### THE PROBLEM
All lines in the records below with the word "badge" must be returned.

### EXTRACTED MATERIAL
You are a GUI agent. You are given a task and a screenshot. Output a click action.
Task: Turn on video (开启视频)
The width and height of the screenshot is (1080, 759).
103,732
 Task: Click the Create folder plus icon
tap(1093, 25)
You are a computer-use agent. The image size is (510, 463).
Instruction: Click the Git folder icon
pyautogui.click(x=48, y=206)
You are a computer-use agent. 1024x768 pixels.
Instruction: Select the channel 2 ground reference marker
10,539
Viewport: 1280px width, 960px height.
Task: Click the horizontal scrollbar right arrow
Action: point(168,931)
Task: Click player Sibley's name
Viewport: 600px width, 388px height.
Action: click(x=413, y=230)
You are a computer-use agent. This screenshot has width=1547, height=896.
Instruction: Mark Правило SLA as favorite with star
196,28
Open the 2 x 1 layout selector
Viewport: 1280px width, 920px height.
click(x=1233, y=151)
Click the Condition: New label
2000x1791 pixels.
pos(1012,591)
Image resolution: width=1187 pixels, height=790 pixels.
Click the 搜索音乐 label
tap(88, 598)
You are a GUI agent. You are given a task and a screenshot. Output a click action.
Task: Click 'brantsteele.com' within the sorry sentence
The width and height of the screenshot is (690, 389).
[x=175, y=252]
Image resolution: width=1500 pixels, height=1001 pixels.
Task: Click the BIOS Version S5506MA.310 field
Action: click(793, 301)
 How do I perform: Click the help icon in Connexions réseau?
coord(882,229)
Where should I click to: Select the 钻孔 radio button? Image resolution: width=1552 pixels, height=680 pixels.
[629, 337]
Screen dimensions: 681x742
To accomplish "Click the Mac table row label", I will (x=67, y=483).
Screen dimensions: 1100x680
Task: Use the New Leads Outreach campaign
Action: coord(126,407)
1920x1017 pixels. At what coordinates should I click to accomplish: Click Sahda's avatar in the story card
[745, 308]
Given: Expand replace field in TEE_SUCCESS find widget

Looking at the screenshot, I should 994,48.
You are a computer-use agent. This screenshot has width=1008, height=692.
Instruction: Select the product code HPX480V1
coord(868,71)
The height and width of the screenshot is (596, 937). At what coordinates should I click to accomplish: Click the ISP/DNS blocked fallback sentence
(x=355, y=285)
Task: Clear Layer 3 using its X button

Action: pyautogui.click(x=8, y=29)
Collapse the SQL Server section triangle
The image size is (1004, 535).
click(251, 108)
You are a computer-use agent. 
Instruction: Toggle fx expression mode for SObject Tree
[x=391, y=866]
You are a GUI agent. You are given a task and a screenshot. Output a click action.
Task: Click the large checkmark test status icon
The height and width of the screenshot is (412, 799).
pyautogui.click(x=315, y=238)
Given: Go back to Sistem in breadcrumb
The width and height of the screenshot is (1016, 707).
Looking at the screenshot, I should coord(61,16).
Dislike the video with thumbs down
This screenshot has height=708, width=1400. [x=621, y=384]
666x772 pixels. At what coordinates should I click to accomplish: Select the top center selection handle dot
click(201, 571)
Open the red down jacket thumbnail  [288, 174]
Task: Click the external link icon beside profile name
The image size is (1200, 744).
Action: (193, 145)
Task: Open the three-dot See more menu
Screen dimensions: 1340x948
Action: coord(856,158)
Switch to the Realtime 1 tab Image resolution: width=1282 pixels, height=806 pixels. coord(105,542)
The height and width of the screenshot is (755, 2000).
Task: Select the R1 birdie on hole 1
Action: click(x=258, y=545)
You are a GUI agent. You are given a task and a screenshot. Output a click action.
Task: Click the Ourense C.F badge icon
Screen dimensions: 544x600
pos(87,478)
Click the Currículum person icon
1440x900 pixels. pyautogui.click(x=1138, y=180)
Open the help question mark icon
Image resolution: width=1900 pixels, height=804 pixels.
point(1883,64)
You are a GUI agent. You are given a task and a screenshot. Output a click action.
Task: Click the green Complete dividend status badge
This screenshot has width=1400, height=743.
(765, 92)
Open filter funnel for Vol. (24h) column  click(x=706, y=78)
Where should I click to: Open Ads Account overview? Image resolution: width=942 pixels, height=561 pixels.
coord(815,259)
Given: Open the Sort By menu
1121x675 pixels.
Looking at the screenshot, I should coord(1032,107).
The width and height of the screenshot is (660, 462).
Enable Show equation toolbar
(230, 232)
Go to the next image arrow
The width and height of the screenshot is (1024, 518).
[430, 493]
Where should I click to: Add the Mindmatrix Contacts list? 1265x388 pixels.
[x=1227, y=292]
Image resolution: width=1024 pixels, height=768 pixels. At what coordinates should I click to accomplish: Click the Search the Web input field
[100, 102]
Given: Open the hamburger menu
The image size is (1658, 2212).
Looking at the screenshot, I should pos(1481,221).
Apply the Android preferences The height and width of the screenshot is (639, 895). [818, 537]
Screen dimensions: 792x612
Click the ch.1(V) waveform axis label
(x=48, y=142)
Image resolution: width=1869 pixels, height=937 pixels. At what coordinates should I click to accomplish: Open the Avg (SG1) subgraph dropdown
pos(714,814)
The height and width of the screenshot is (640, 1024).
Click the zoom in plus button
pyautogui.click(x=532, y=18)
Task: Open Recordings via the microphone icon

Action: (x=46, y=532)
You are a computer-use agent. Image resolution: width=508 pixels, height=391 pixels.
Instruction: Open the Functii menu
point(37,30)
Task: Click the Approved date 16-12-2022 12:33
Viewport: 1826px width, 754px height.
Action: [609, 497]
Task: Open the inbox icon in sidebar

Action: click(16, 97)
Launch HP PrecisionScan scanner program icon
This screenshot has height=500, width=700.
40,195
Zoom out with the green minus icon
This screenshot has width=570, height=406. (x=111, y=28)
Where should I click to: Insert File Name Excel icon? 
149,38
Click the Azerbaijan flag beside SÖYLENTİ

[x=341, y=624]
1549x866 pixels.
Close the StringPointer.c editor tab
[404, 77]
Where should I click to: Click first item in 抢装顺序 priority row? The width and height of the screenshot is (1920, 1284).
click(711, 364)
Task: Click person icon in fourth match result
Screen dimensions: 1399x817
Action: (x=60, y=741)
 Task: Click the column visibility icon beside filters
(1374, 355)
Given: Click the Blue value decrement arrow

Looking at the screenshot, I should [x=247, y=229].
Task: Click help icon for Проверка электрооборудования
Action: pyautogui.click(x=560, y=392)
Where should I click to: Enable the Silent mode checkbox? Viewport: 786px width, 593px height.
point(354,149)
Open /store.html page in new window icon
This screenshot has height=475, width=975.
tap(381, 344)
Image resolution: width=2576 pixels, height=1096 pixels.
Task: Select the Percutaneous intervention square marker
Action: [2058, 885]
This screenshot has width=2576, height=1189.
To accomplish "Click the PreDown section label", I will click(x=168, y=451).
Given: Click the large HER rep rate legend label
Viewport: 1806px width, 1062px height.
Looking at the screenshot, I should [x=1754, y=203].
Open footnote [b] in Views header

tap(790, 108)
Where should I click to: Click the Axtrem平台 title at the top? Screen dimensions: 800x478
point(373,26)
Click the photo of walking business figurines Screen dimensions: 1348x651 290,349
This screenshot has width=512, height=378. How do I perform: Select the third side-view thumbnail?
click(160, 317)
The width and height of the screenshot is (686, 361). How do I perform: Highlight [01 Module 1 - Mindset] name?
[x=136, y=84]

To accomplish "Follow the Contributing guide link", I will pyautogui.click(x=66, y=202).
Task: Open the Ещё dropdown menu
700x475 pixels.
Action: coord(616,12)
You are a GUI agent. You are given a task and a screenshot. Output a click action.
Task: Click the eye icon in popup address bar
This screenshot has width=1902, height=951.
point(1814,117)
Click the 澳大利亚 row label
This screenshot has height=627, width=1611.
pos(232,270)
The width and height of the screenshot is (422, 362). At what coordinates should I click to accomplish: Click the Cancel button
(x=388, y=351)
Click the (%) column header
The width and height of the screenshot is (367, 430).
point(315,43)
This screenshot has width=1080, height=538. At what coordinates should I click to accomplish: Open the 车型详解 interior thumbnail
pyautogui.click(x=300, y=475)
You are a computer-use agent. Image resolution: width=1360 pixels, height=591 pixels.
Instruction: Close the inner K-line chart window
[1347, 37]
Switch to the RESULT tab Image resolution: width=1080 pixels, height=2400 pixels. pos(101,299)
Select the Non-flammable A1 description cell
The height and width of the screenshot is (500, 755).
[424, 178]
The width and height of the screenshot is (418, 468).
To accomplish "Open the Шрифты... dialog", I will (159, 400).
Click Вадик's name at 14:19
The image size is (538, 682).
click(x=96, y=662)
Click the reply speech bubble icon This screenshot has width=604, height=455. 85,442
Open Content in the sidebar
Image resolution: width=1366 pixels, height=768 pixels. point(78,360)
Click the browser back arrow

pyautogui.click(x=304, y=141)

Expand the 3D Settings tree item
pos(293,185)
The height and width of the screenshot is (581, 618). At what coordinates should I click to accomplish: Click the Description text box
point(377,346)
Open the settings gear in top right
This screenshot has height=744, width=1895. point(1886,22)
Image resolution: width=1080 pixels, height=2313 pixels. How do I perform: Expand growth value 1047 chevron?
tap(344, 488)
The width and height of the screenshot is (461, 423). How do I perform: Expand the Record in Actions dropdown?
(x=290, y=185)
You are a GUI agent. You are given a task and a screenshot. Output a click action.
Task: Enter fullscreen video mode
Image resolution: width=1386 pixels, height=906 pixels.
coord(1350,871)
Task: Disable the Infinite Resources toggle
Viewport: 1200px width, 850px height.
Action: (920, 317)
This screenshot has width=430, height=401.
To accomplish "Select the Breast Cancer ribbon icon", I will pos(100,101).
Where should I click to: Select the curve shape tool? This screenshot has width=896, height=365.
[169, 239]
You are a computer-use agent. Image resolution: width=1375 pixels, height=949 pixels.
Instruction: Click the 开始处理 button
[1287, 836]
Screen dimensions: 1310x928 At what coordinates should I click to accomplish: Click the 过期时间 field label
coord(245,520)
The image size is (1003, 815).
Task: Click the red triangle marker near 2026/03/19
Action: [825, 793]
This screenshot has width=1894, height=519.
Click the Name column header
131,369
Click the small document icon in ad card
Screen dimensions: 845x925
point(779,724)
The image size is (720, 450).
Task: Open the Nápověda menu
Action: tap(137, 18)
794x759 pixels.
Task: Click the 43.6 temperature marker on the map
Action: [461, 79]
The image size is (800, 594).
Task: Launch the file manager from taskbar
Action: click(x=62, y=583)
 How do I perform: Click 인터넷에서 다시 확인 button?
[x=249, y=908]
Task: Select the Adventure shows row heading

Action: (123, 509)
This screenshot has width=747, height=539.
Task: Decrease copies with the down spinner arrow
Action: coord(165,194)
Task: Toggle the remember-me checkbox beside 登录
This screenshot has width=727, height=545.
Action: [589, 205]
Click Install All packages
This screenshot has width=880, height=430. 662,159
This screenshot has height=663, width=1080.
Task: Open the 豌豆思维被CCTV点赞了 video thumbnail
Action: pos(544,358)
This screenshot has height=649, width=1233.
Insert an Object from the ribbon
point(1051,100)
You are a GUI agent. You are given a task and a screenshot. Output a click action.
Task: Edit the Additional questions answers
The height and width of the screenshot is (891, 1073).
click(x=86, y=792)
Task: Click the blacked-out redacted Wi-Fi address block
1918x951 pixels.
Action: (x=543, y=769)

### EXERCISE RESPONSE
Task: Click the Ourense C.F badge icon
Task: Click the green Complete dividend status badge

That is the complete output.